> _WHAT IS BEING ASKED_:
Give every line of the listing word for word, beginning at the first and including the line with "Task: Open the Twitter icon link in footer" as the last.
----
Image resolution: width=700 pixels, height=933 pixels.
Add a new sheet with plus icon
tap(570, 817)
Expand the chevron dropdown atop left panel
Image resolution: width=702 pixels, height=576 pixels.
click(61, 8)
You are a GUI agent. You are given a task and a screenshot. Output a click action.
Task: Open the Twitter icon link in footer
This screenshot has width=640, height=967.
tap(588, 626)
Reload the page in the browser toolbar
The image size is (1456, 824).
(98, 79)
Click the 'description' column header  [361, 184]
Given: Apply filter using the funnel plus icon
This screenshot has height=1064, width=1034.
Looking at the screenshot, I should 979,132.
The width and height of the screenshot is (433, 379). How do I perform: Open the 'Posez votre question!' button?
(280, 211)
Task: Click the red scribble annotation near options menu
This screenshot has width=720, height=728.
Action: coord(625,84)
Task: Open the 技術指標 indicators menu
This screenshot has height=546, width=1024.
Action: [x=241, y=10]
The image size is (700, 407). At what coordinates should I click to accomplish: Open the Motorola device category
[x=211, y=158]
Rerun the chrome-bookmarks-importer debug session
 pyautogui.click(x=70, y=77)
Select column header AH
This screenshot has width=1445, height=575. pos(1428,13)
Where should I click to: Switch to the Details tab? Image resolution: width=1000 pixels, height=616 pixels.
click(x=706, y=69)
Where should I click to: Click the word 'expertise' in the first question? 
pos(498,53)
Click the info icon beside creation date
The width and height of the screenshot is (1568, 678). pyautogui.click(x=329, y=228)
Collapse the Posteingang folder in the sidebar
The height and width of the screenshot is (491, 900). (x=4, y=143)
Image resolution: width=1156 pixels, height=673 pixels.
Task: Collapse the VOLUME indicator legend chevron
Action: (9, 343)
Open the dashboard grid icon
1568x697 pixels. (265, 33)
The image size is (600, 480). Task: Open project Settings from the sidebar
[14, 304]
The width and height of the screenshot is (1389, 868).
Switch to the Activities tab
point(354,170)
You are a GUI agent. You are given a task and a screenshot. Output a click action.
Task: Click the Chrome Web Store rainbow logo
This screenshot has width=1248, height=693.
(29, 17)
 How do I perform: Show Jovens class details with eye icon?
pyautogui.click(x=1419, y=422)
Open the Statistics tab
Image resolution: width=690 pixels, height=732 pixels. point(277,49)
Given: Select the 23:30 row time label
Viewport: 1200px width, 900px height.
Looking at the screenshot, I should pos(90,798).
----
> _ANSWER SPACE_:
Image resolution: width=700 pixels, height=933 pixels.
Add a new sheet with plus icon
tap(570, 817)
Expand the chevron dropdown atop left panel
Image resolution: width=702 pixels, height=576 pixels.
click(61, 8)
You are a GUI agent. You are given a task and a screenshot. Output a click action.
Task: Open the Twitter icon link in footer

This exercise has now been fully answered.